WORK ITEM
In the records below, find the line with "Task: Click the fit-to-window", then copy each line exactly until you have copied the line with "Task: Click the 首大龙率 stat label". Leave any picture out.

DATASET EXTRACT
○ ○ ○ ○
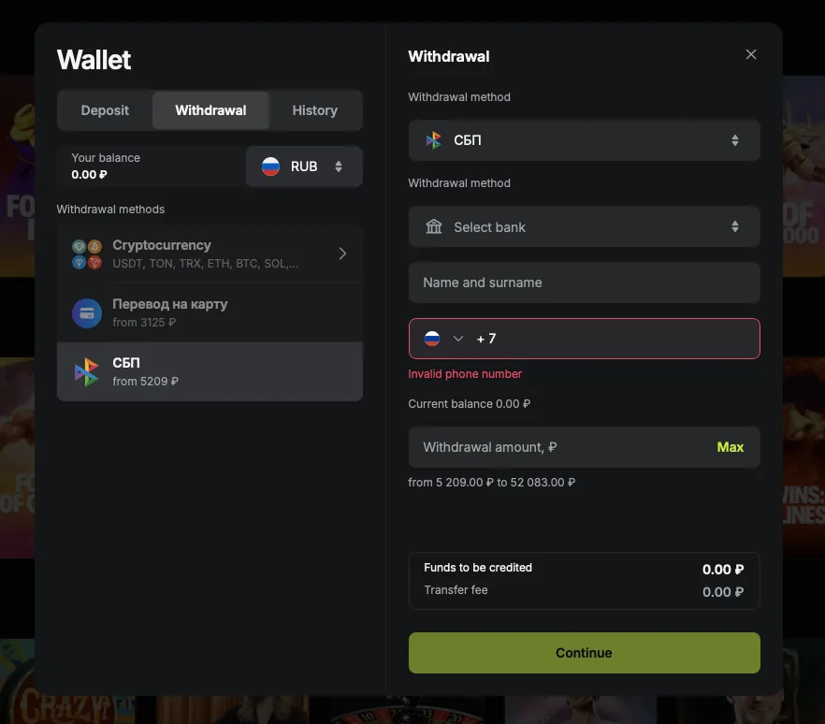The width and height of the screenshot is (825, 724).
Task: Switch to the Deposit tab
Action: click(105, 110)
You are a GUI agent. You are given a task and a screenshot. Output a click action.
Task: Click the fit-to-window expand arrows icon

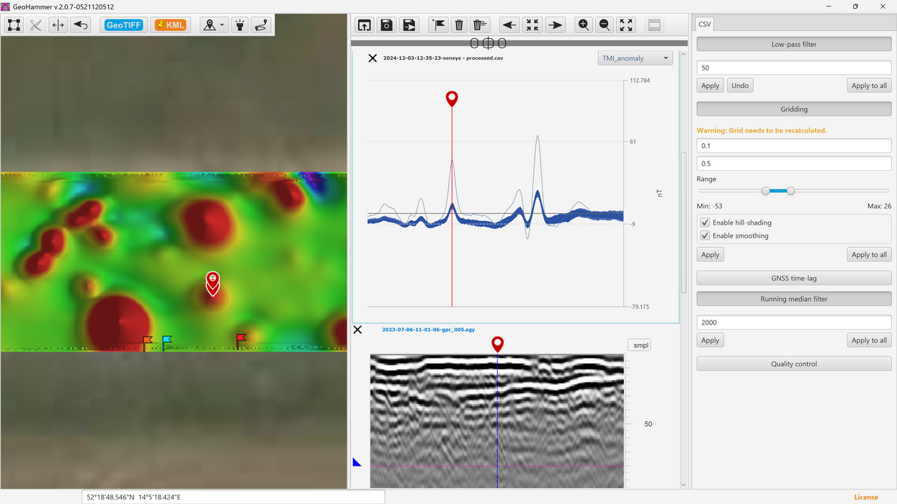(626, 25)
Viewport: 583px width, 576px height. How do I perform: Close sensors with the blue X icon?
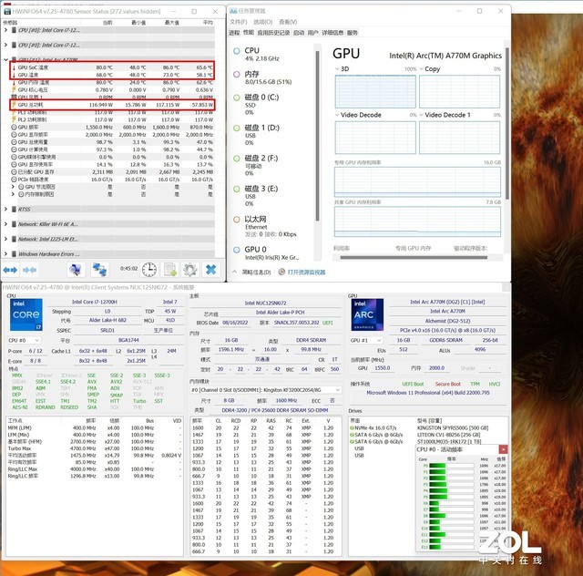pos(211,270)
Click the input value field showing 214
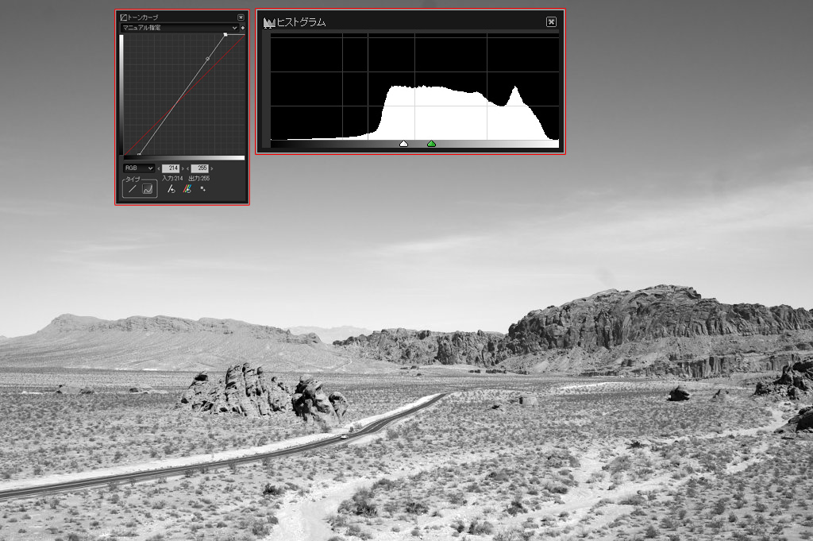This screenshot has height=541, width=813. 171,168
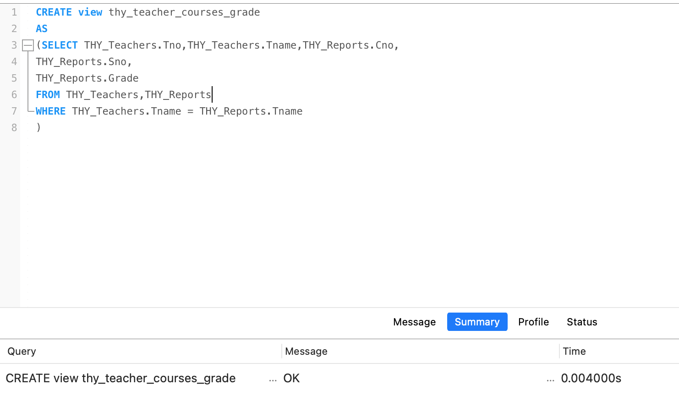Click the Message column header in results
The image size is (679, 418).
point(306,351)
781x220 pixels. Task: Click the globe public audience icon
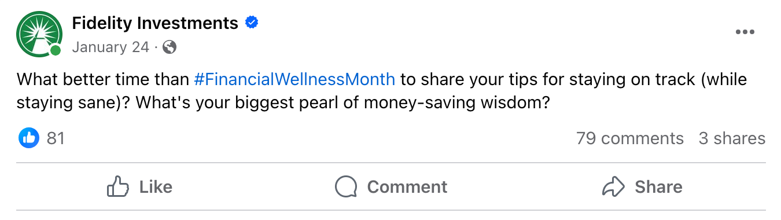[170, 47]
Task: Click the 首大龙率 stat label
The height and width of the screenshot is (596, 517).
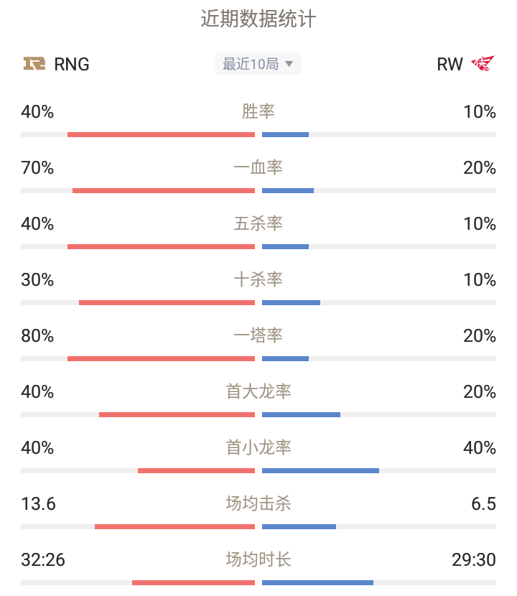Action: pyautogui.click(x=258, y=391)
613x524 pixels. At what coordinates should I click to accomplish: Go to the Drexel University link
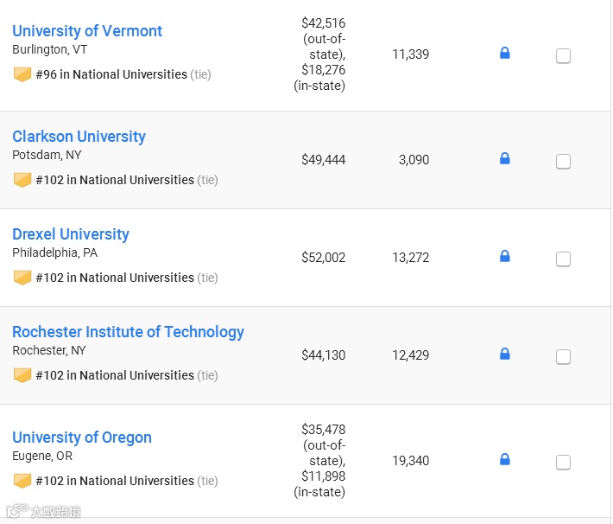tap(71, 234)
○ ○ ○ ○
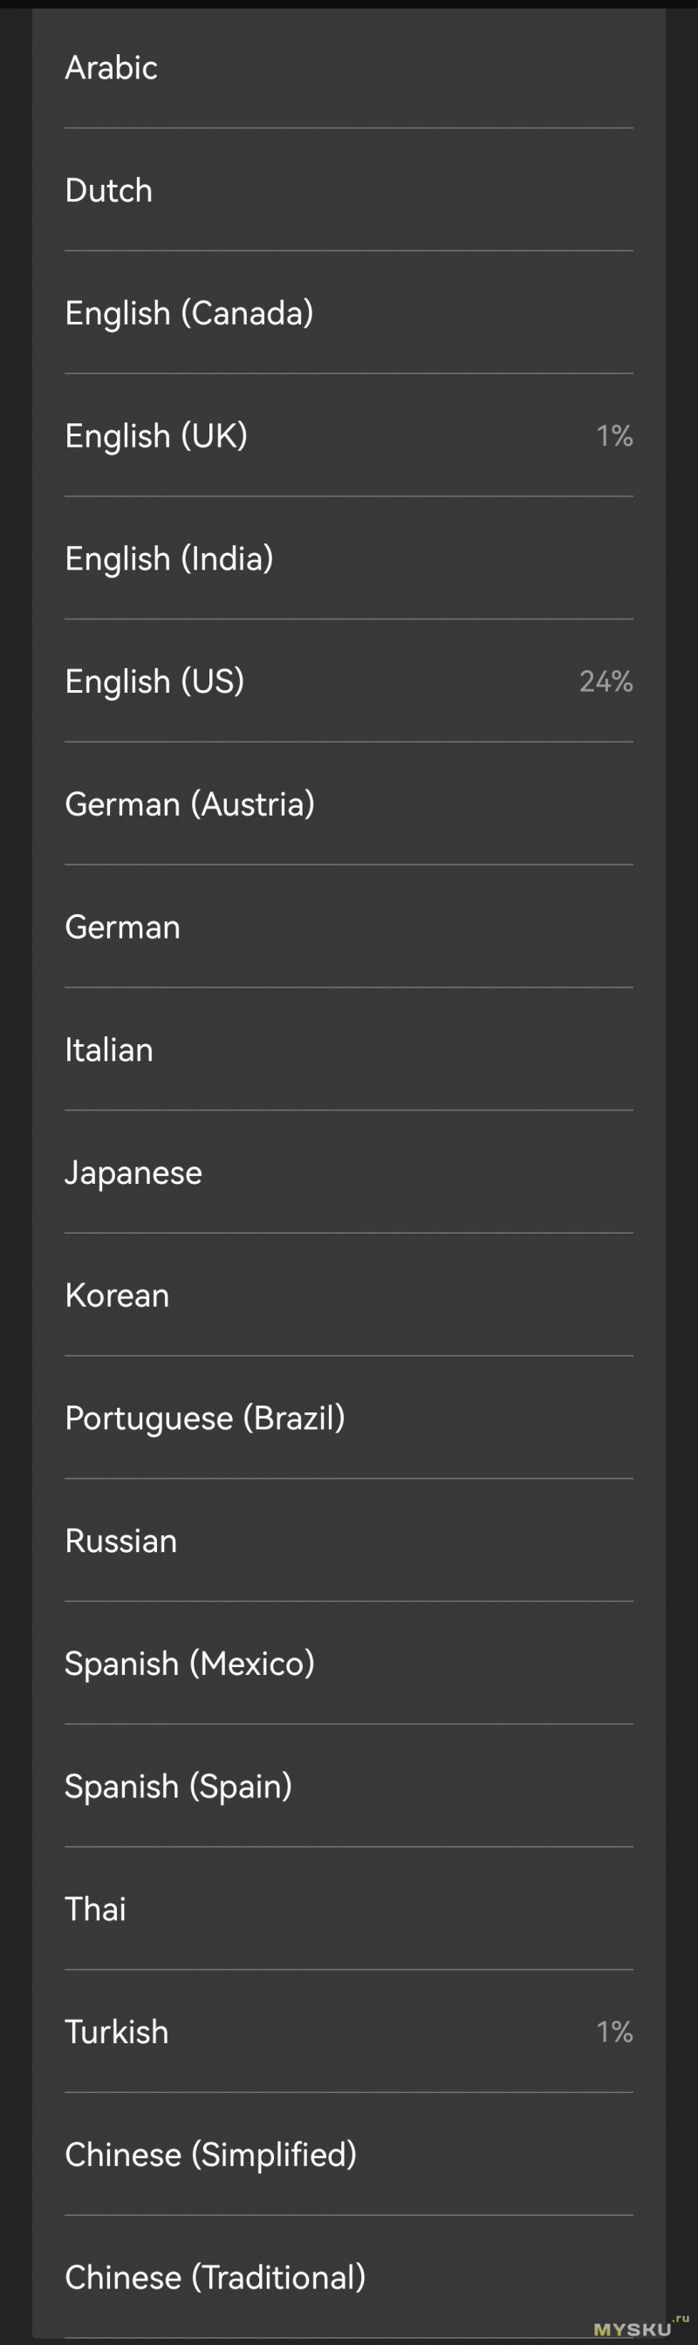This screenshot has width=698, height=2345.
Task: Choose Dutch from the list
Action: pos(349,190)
○ ○ ○ ○
SOLUTION
Task: Click the fit-to-window expand arrows icon

(626, 25)
Viewport: 583px width, 576px height. How do I perform: Close sensors with the blue X icon?
pos(211,270)
Click the input value field showing 214
This screenshot has height=541, width=813. 171,168
Click the Message column header in results
The image size is (679, 418).
point(306,351)
781x220 pixels. Task: Click the globe public audience icon
[170, 47]
Task: Click the 首大龙率 stat label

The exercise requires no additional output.